China has 37 kinds of mangrove plants, and they are mainly distributed in Guangxi, Guangdong, Hainan, Taiwan, Fujian and the southern coast of Zhejiang.
This year’s World Oceans Day also held a series of activities to promote the protection of mangrove forests, as these plants might be extinct given the pressure from both climate change and human activities.
Between 1980 and 2000, 35 percent of the worlds mangrove forests disappeared, or nearly 150,000 hectares each year, four times the amount of the global forest loss. And they are still decreasing every year at a speed of 1 to 2 percent.
In the 1950s, China was still home to 50,000 hectares of mangrove forests, but the figure plunged to 22,000 hectares in 2000.
According to Li Wuzheng, director of a mangrove reserve in Guangxi, the invasion of alien species, activities of peripheral residents, and insect pests are major threats for the plants, but human activities remain the largest one.
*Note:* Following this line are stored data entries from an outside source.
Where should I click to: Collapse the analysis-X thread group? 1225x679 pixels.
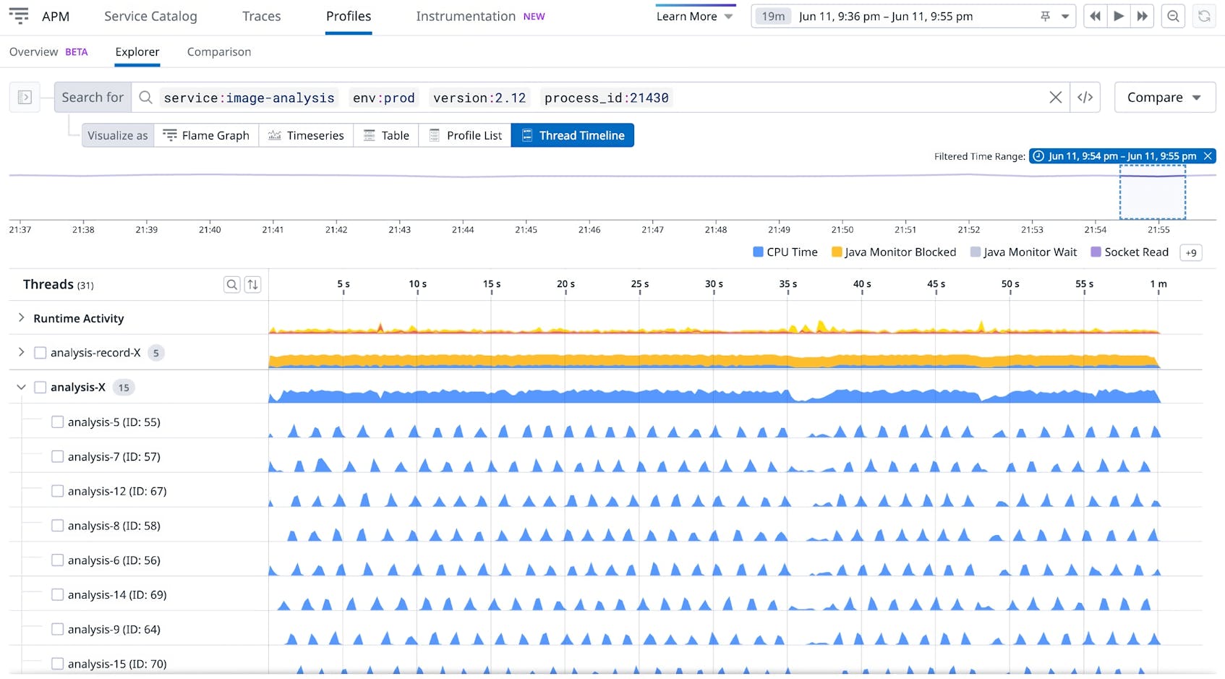tap(21, 387)
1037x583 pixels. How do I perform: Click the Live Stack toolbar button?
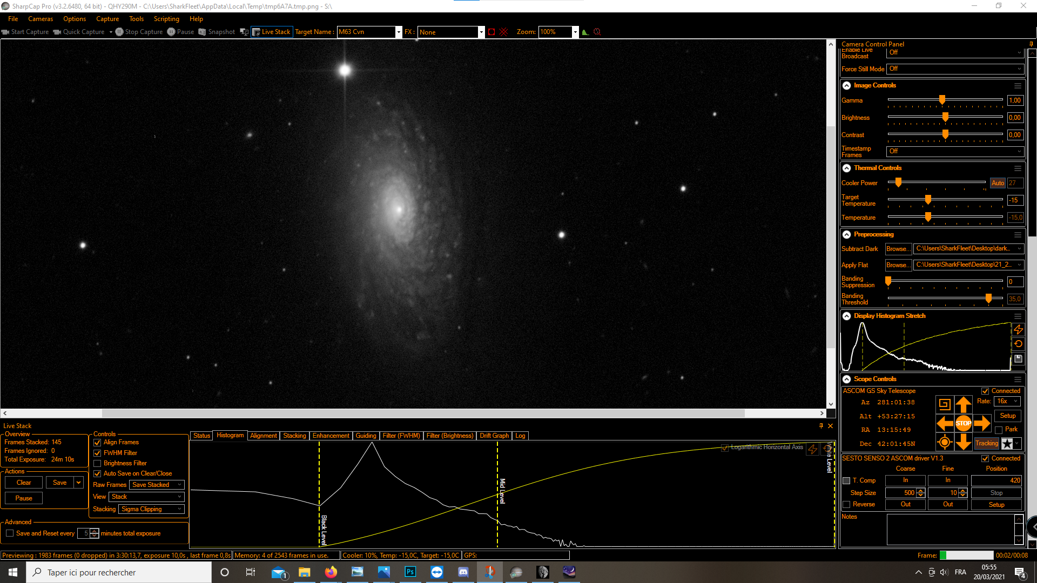tap(272, 32)
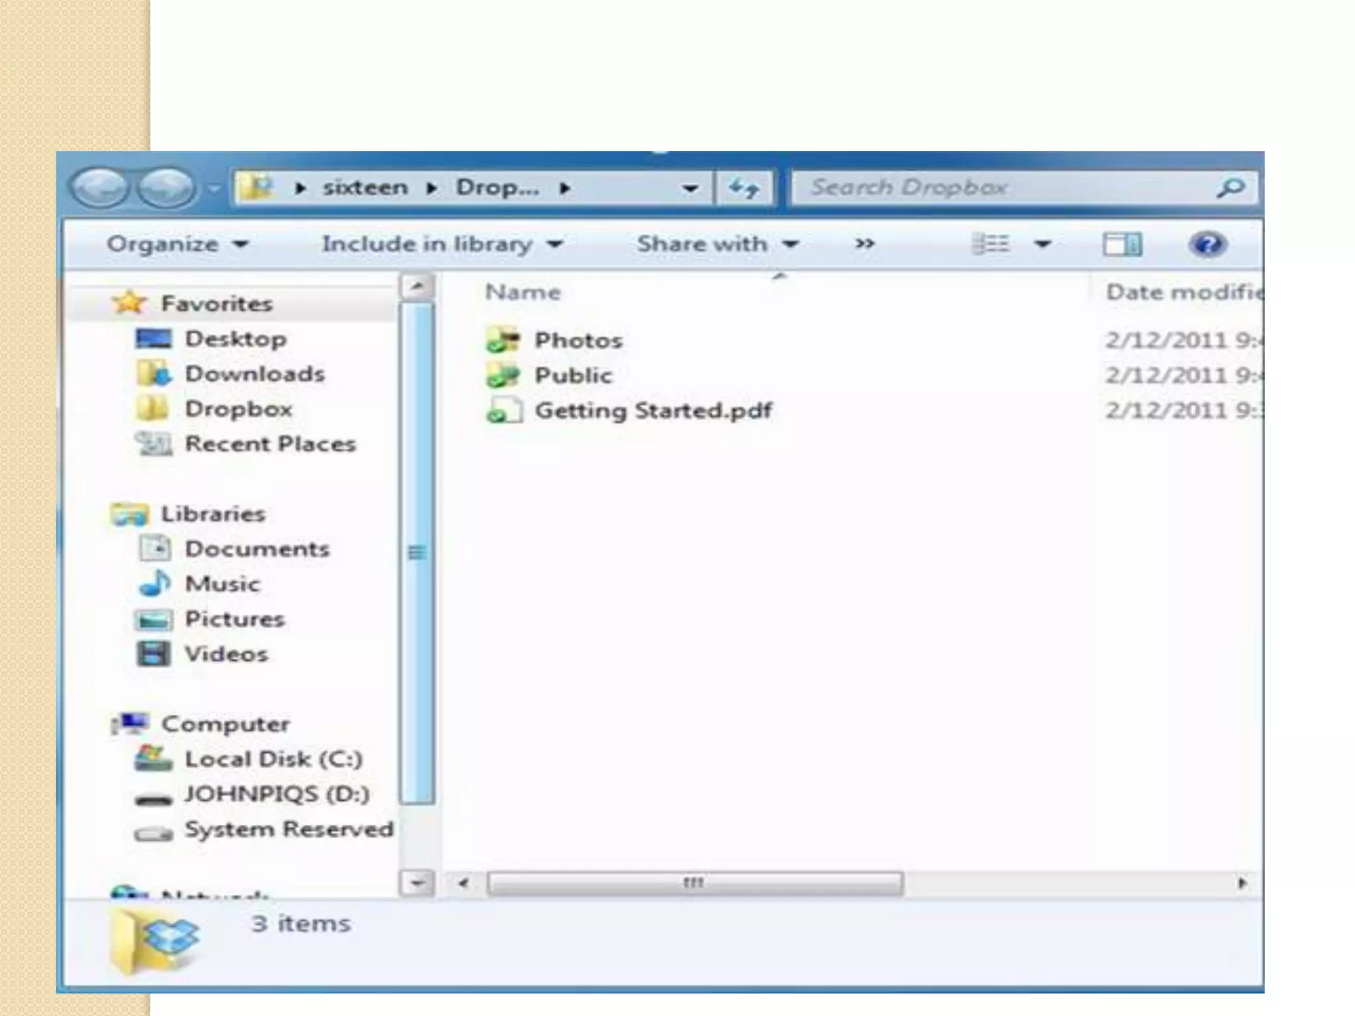Click the refresh icon beside address bar
This screenshot has height=1016, width=1355.
[744, 189]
The land reclamation, industrial construction, pollutant discharge and seaside aquaculture in coastal cites over the recent years have caused fatal damages to the existence of mangrove forests. For some residents living by the sea, mangrove forests are like supermarkets, as when the tides are low, they would always flock to the beach for beachcombing. Some of them even shock the fish with electricity. When humans find more food in the sea, the number of fish lowers, and so does the food for birds.
Picking the fruits of avicennia marina, a species of mangrove plant, is a tradition for people in coastal Guangxi. However, such practice almost once wiped out the species.
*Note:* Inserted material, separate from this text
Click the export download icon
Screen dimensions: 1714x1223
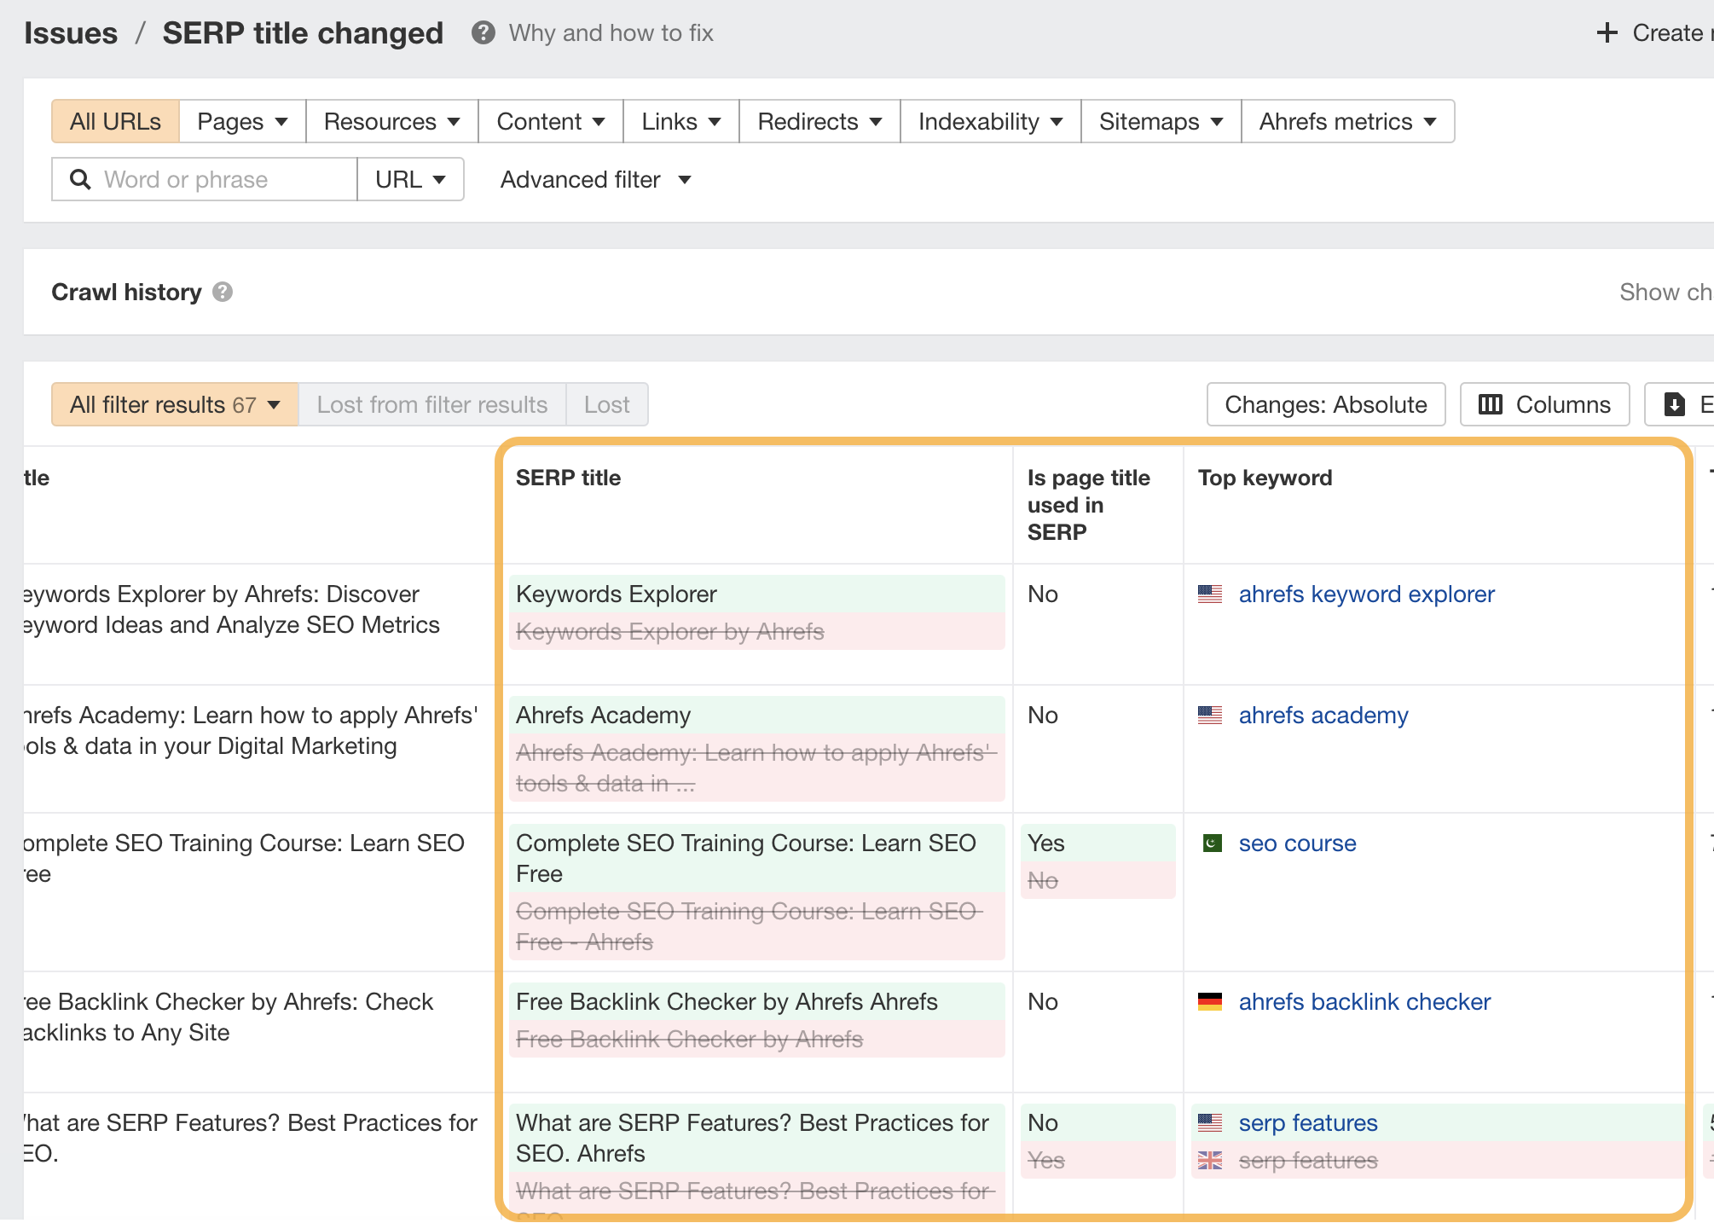coord(1674,404)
Fortunately, more and more people are realizing that to protect the mangrove forests is to protect their home.
Mo Jirui, a 65-year-old forest ranger in Shankou mangrove forest nature reserve in Guangxi, is still walking in the forest every day to stop uncivilized behaviors and monitor insect pests.
Chen Yuechao, another forest ranger in a nature reserve in Zhanjiang, Guangdong, was once threatened by some tourists as he tried to persuade them out of damaging the mangrove plants. However, he kept explaining again and again, saying that what the reserve does is to create a better environment, for now and for the future.
Under the guidance of forest rangers, more and more people gradually came to realize that the mangrove forests not only offer abundant materials, but also are a natural defense. More of them are joining the protection of the plants.
In the recent 20 years, as local authorities enhanced efforts to protect and restore environment, the total area of China’s mangrove forests bounced back to around 29,000 hectares, and the country has established 52 nature reserves.
China is also one of the very few countries that witnessed increasing area of mangrove plants. Over half of the mangrove wetlands are protected, way above the world average of 25 percent. A total of 7,000 hectares of mangrove plants were newly added in the recent 20 years.
As ecology gets better, mangrove forests once again become a paradise for wildlife. In the mud flat of Zhangjiangkou National Mangrove Nature Reserve in East China’s Fujian Province, there are over 150 bird species, 240 aquatic animal species and nearly 400 kinds of aquatic lives.